Imtiaz Mahmood@ImtiazMadmood
n 2004, a journalist named Asieh Amini came across a story from a small town in northern Iran.
A 16-year-old girl named Atefeh Sahaaleh had been publicly hanged.
The official charge: "acts incompatible with chastity."
The reality, which Amini uncovered through careful, dangerous investigation: Atefeh had been repeatedly raped by a neighbor and other men beginning when she was nine years old. She had been neglected by her family and paid to keep silent — money she used simply to survive. At 13, Iran's morality police arrested her. A judge sentenced her to one hundred lashes. Under Iranian law, a woman could be sentenced to lashings three times — the fourth offense carried the death penalty.
She was 16 when they hanged her.
Amini wrote the story. Her newspaper refused to publish it. Another paper refused as well. A women's publication finally agreed to run an edited version.
She kept going.
Born in 1973 in the Mazandaran province of northern Iran — one of four sisters who spent their childhood painting, reading, and playing outdoors — Amini had built her career as a journalist through the brief flowering of press freedom following President Khatami's election in 1997, editing a women's affairs newspaper called Zan until hardline clerics shut it down in 1999. She had known the Iranian state's capacity for silencing voices. She had not yet known the full depth of what it was capable of doing to girls.
After Atefeh, she knew.
Case after case began reaching her. Leyla — a 19-year-old with diminished mental capacity, herself a victim of child rape, facing execution. The judge in her case told Amini plainly that Leyla was a threat to family life because of her "sexual availability." Amini enlisted human rights lawyer Shadi Sadr, published Leyla's story, drew international attention, and helped get her out of prison and into the care of a women's organization in Tehran.
One life at a time. One story at a time. Against a legal system that had no interest in being exposed.
In 2006, Amini discovered that despite a government moratorium on stoning — a directive issued in 2002 that carried no binding legal force — a man and woman had been stoned to death in Mashhad for adultery. The judge claimed he answered only to Sharia law. The Ministry of Justice denied the stoning had happened. State media attacked Amini's credibility.
That October, Amini and Sadr co-founded the Stop Stoning Forever (SSF) campaign — systematically documenting stonings occurring across Iran and sharing their findings through colleagues abroad who could publish without fear of arrest.
The state took notice.
In March 2007, Amini was among 33 women arrested during a silent sit-in at a Tehran courthouse. During interrogation she realized — with the specific clarity of someone who had been investigating surveillance — that the police had been investigating her for some time. She was released after five days. Her phones, she was certain, were tapped. Her movements tracked.
She kept reporting.
The sustained pressure of the work eventually took its physical toll — stress-induced symptoms that included headaches, vision problems, and muscle paralysis forced her to step back briefly while her partners reorganized the campaign from outside Iran.
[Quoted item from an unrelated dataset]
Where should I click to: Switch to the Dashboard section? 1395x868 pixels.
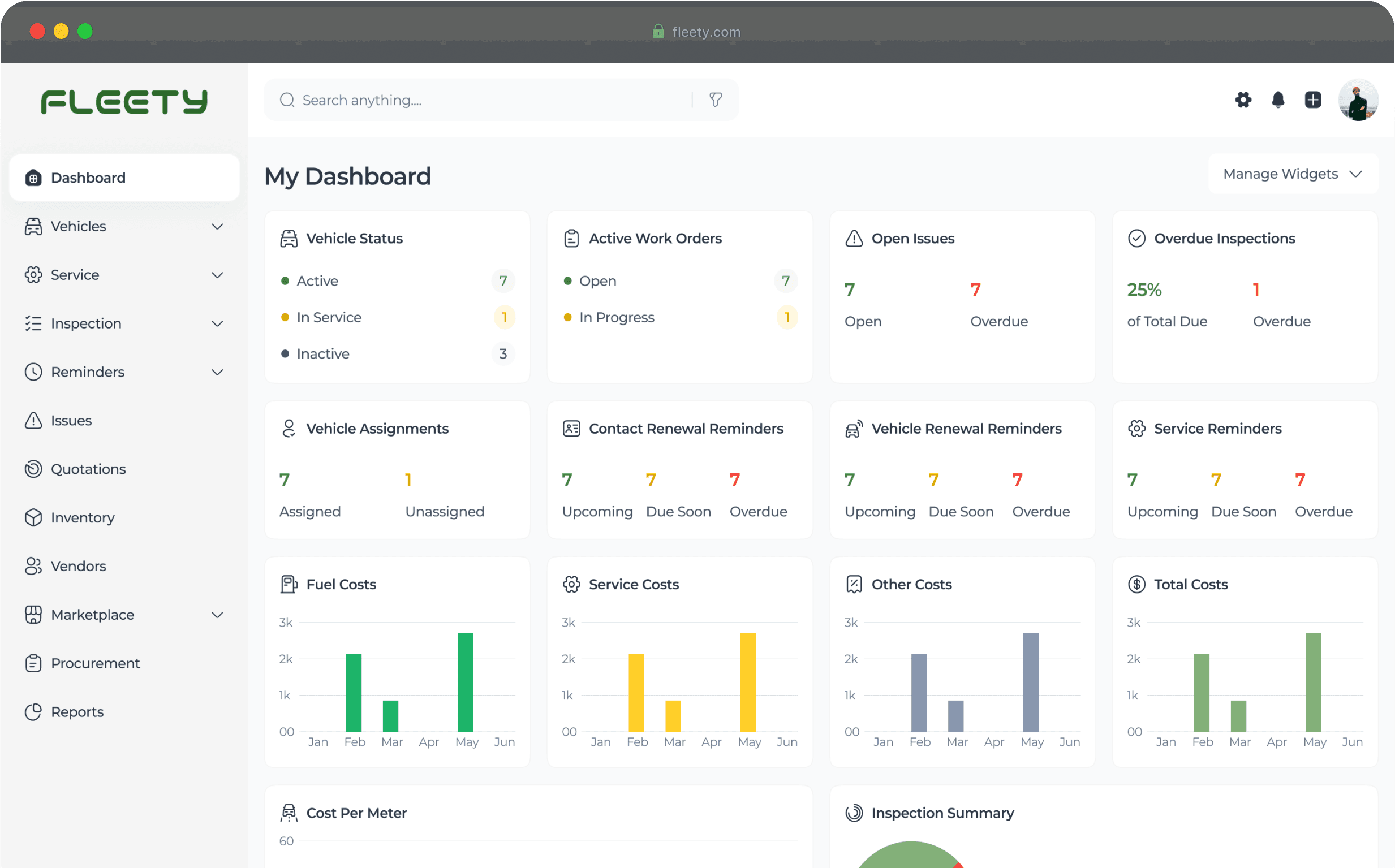pyautogui.click(x=88, y=178)
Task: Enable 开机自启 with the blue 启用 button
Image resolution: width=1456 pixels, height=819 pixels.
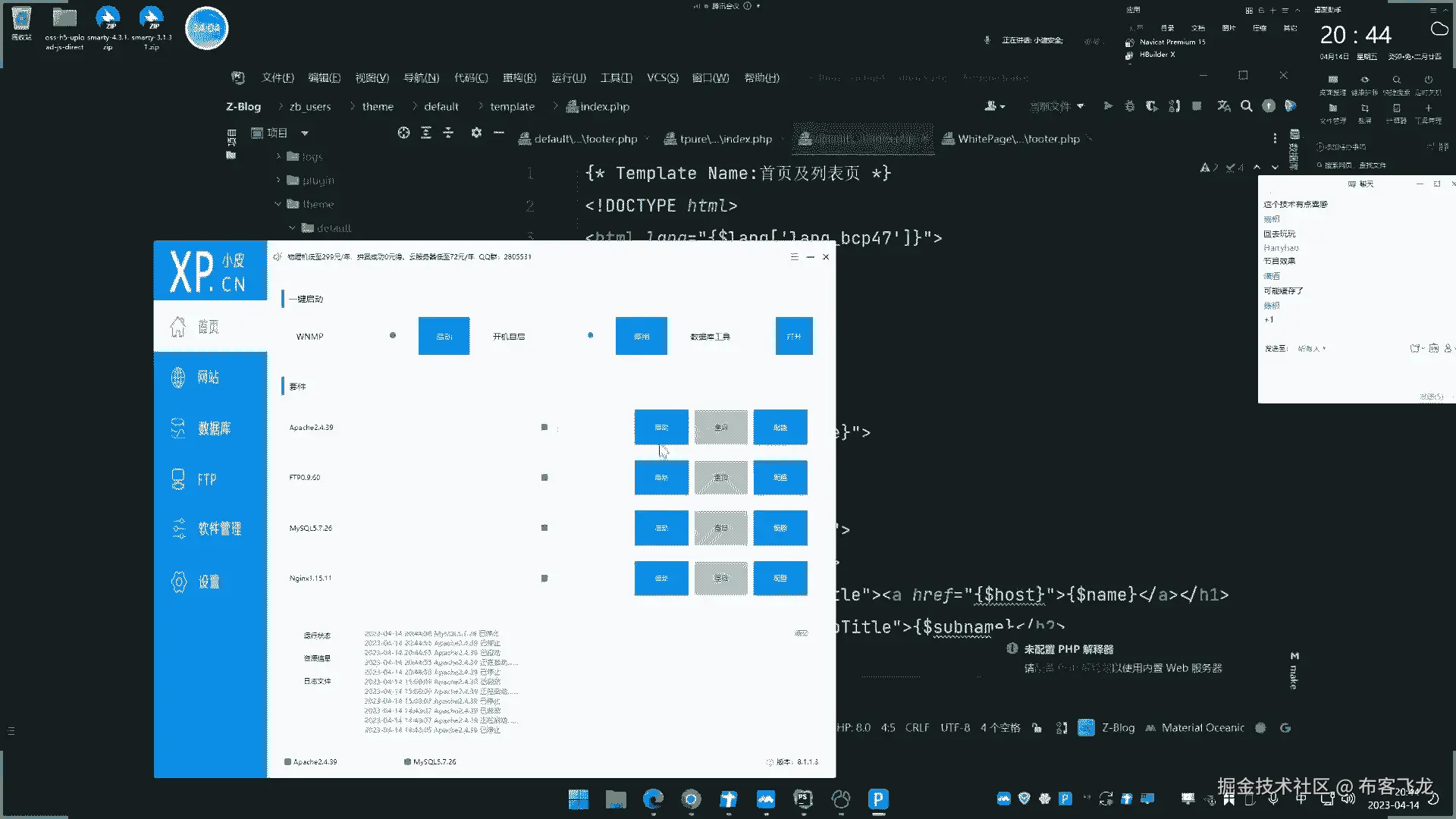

She recovered. She continued.
In 2009, following the disputed reelection of Mahmoud Ahmadinejad, Amini was among the demonstrators beaten in the protests that swept Iran. She continued reporting — under pseudonyms, in the chaos. Then came the warning: police were questioning prisoners about her. She needed to leave.
She had been invited to a poetry festival in Sweden.
She took her daughter Ava and she went.
They did not come back.
Amini settled eventually in Norway, supported by the International Cities of Refuge Network — a program that protects writers facing state persecution. From exile, she continued her advocacy, published two books of Norwegian-language poetry, and kept doing what she had always done: making sure that the stories of girls and women the Iranian state wanted silenced were heard by the world instead.
She was awarded the Human Rights Watch Hellmann/Hammett Award in 2009 — the same year she fled. The Oxfam Novib/PEN Award in 2012. The Ord i Grenseland prize in 2014.
Asieh Amini picked up a pen in a country that punished women for existing outside the law's narrow definitions — and she used it, at enormous personal cost, to push against every wall that pen could reach.
The girl from Mazandaran who dreamed of becoming a painter and writer became something rarer and harder:
A witness who refused to look away.
And a voice that — no matter how many times the state tried to silence it — kept finding new ways to be heard.